■ **Study material**:
++++++++++++++++++++

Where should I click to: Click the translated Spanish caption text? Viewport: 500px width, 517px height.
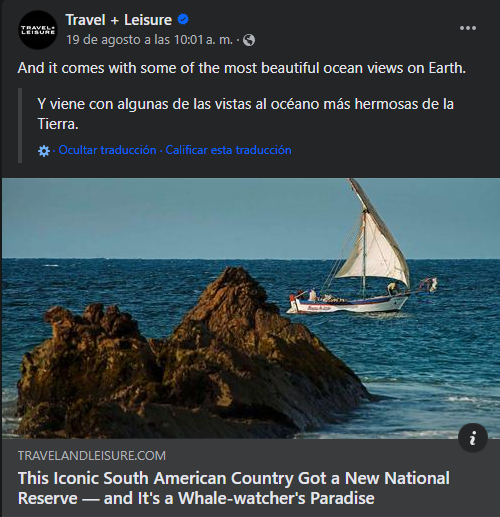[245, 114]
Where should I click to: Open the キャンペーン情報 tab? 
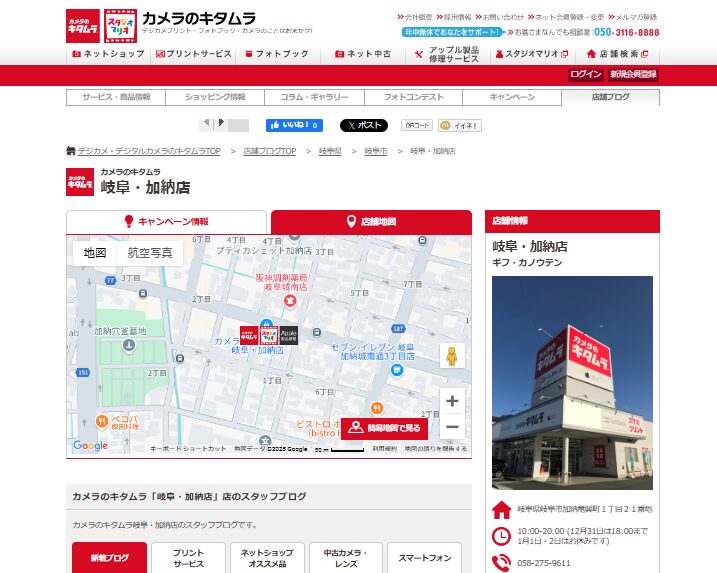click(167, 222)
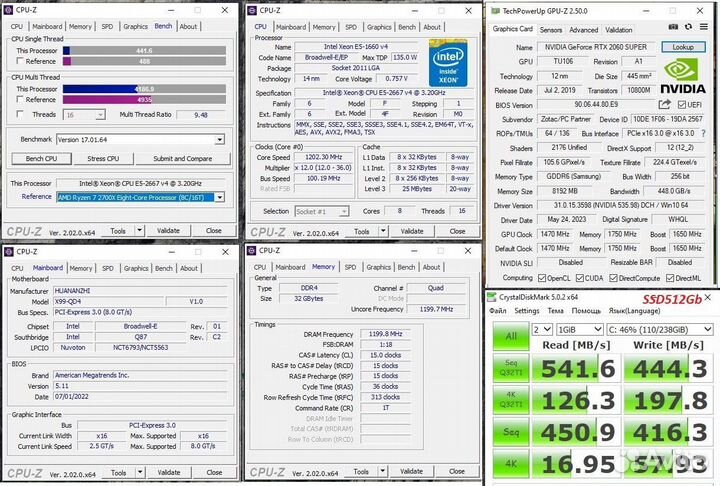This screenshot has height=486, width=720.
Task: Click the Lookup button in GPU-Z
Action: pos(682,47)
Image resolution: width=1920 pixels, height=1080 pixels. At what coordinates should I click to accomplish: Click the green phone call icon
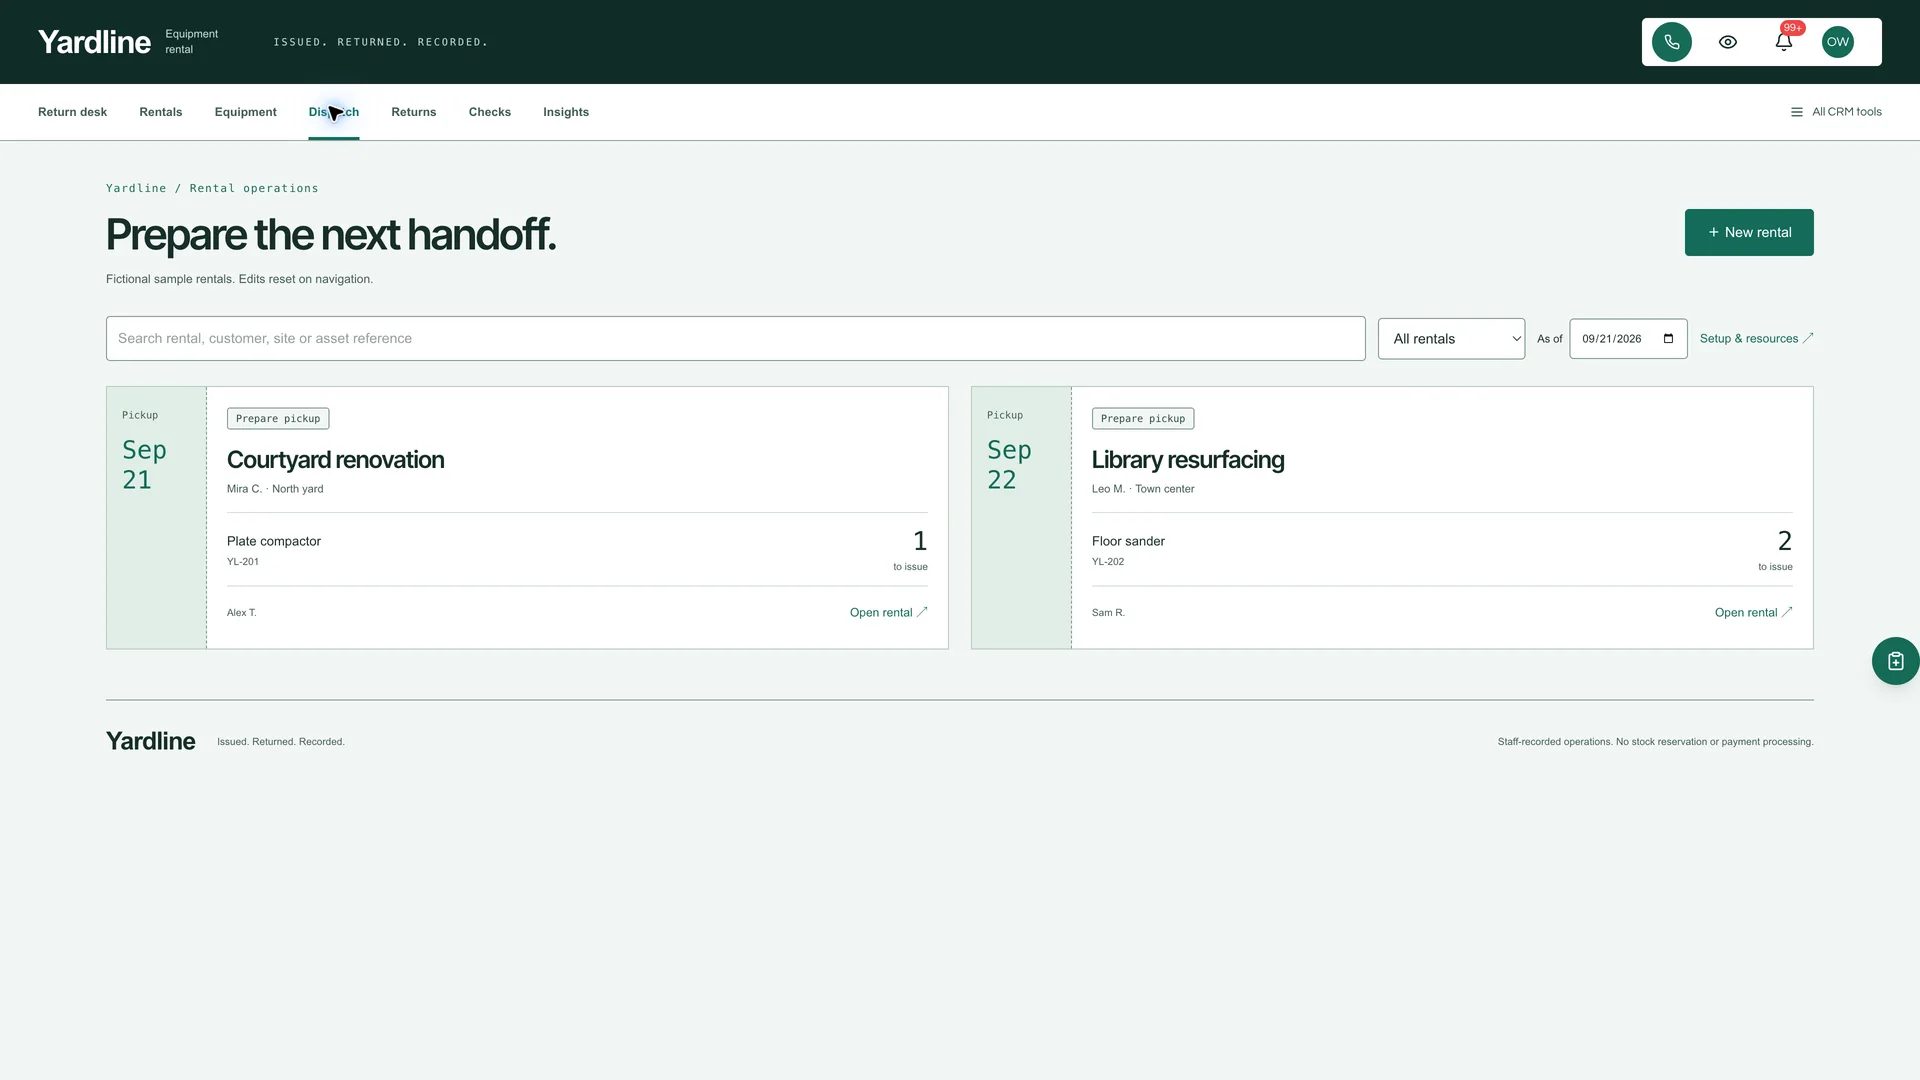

++++++++++++++++++++

■ **Goal of the exercise**:
Reproduce the listing exactly, minus its pictures.

■ **Answer for this exercise**:
Where should I click to: Click the translated Spanish caption text? Viewport: 500px width, 517px height.
[245, 114]
Where should I click to: Open the キャンペーン情報 tab? 
click(167, 222)
This screenshot has height=486, width=720.
Task: Click the Lookup button in GPU-Z
Action: pos(682,47)
Image resolution: width=1920 pixels, height=1080 pixels. At what coordinates should I click to accomplish: Click the green phone call icon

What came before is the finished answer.